Царнке сумел все так хитро устроить, что однажды Пит и Беньямин якобы случайно встретились у него дома. Сидели за кофе, вишневым ликером и пирожными, и юстиции советник осторожно навел разговор на те принципы, которые являлись объектом спора между его гостями. Фридрих Беньямин соглашался почти со всеми тезисами своего противника, но выводы его считал неправильными. Он был убежден, что любое унижение, любая капитуляция лучше, чем страшное повторение ада, именуемого войной. Война — корень всех зол; никакая насмешка, скрытая или открытая, не могла заставить Беньямина изменить свое мнение, что мир, хотя бы и самый недостойный, лучше открытой войны. А Петер Дюлькен утверждал, что несвоевременная правда хуже самой худшей лжи и люди иной раз руками и ногами цепляются за мечту о невозможном только затем, чтобы не видеть возможного. А возможная цель в настоящий момент, единственно необходимая цель — это разгром национал-социализма. Если же кое-кто ничего другого перед собой не видит, кроме недосягаемого еще сегодня вечного мира, то он от досягаемой цели уничтожения фашизма — уходит все дальше и дальше.

Царнке старался примирить обе точки зрения, но тут его искусство талантливого адвоката спасовало. Петер Дюлькен настаивал на своем, а Фридрих Беньямин — на своем. Лучше жить на коленях, чем умереть стоя, говорил Беньямин. Сначала надо попробовать, нельзя ли жить стоя, говорил Дюлькен. Оба приводили множество убедительных доводов в защиту своего взгляда, а такие доводы всегда к услугам того, кто искренне верит в свою правоту и желает ее доказать.

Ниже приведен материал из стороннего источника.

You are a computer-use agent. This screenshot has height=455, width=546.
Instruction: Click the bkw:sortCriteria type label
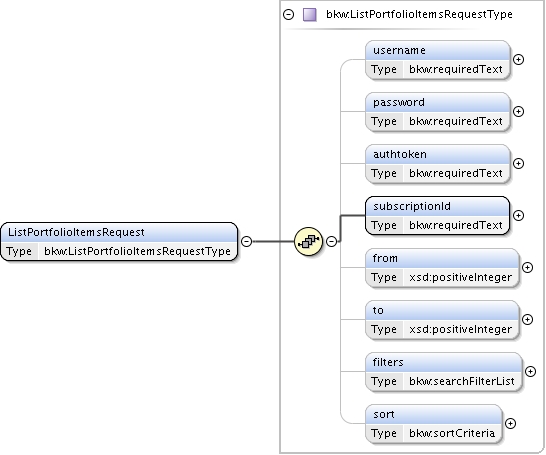click(x=452, y=433)
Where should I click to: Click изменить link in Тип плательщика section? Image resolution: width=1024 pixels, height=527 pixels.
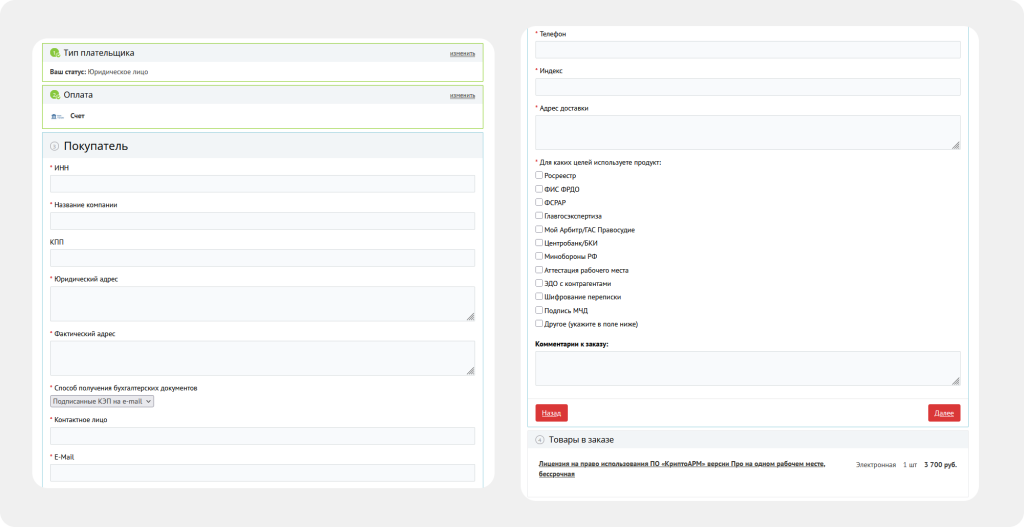[x=462, y=53]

Царнке внимательно слушал. Он слушал доводы Беньямина и соглашался с ними. Он слушал доводы Дюлькена, и они казались ему правильными. И он не мог удержаться, чтобы не поделиться этим со спорящими. А в заключение Царнке не без удовольствия рассказал о раввине и споре насчет теленка.

«К раввину пришли члены общины, реб Мендель и реб Лейзер, и попросили рассудить их. Реб Мендель говорит, что теленок принадлежит ему, а реб Лейзер говорит — ему. Раввин велит реб Менделю обстоятельно изложить дело и, выслушав его, решает: ты прав, реб Мендель. Потом приходит черед реб Лейзера; и его выслушав, раввин также решает: ты прав, реб Лейзер. В разговор вмешивается Менухим, ученик раввина, и говорит: „Рабби, если прав реб Мендель, так не может же быть прав реб Лейзер“. И раввин заключает: „И ты тоже прав, Менухим“.»

Однако удовольствие, которое юстиции советник Царнке сам же получил от рассказанной им притчи, было единственным результатом столь хитро задуманной им попытки примирения противников. Хотя те и простились внешне в полном согласии, но славный Царнке прекрасно понимал, что убеждения одного и убеждения другого — не просто убеждения, а часть их существа и что, сталкиваясь, они подобны огню и воде. Значит, ни к чему были его кофе, вишневый ликер, терпение и заряд уговоров.

Фридрих Беньямин рассказал Ильзе о встрече у Царнке. Ильза знала убеждения мужа и разделяла их. И все же, вдруг — возможно, что и ее раздражала его улыбка, — она взбунтовалась против его кроткой непоколебимости.

— Голубчики мои, задал же он тебе перцу, — воскликнула она, и голос ее прозвучал звонче, протяжнее, певучее, чем обычно.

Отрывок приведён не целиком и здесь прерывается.